More recently, M-antibody capture assays have become available for various coxsackie A and B, and echovirus serotypes. However, cross-reactivity between the IgM responses to different enteroviruses, including hepatitis A virus occurs. The older the patient, the more likely such heterotypic responses will occur. Enterovirus IgM usually lasts 8 - 12 weeks but may persists longer in some patients, up to a few years. It has been suggested that such a prolonged response may indicate a persistent infection in cases of recurrent pericarditis. Approximately 30 - 40% of patients with myocarditis, 60 - 70% of patients with aseptic meningitis, and 30% of patients with postviral fatigue syndrome give positive results for coxsackie B IgM. However, 10% of normal adults will also give a positive result, perhaps having experienced a recent enterovirus infection.
3. Direct detection of viral genomes - PCR
assays are becoming increasingly used for the detection and
identification of enteroviruses. They are particularly useful in
cases of suspected enterovirus meningitis where CSF is used.
C. Prevention
Vaccination is not available against coxsackie or echoviruses.

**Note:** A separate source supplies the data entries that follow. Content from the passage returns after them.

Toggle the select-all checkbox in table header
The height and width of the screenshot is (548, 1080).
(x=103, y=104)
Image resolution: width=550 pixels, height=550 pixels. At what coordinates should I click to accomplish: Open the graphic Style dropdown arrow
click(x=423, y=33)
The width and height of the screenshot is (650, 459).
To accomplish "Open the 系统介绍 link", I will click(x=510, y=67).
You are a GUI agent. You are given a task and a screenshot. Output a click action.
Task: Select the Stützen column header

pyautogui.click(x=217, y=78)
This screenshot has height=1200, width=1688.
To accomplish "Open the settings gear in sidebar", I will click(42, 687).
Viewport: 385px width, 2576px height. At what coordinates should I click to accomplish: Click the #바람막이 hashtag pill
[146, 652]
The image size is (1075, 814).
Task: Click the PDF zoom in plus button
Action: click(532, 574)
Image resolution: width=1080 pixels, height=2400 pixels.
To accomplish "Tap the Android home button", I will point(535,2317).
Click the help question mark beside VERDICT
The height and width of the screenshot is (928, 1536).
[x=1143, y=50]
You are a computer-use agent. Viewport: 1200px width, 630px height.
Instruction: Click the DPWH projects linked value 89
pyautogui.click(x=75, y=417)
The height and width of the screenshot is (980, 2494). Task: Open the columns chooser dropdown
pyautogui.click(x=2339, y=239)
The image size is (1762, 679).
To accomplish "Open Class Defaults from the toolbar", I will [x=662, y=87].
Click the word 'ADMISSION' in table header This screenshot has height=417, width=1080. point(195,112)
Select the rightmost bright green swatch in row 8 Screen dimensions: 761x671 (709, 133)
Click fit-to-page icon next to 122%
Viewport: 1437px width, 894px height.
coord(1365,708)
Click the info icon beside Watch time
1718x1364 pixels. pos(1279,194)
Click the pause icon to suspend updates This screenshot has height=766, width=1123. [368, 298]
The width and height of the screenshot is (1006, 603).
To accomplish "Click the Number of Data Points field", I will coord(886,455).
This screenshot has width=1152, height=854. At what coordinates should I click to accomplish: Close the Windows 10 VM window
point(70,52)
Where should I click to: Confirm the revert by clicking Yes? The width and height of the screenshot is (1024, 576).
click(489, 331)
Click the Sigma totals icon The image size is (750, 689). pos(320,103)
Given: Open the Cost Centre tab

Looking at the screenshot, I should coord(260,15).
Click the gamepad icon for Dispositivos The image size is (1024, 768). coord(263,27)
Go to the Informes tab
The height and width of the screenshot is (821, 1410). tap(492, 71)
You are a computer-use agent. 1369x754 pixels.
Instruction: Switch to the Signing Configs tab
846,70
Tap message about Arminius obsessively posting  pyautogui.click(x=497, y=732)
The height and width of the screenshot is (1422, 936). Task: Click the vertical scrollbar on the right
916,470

The multiplicity of antigenic types and the usually mild
manifestation of disease make the production of vaccine
impractical. The only effective measures for their control are
high standards of personal and community hygiene. Quarantine is
not effective because of the high frequency of inapparent
infections.
Newly identified picornaviruses that are not polioviruses are no longer classified separated into the species coxsackie and echovirus because of the ambiguities presented by overlapping host range variations. 5 new enteroviruses have been identified (68 - 71). Enterovirus 70 is the causative agent epidemics of acute haemorrhagic conjunctivitis that swept through Africa, Asia, India and Europe from 1969 to 1974. The virus is occasionally neurovirulent. Enterovirus 71 appears to be highly pathogenic and has been associated with epidemics of a variety of acute diseases, including aseptic meningitis, encephalitis, paralytic poliomyelitis-like disease and hand-foot-mouth disease. Enterovirus 72 is the designation assigned to hepatitis A virus, which, after it could be propagated in vitro, was shown to have the physical and chemical characteristics of enteroviruses.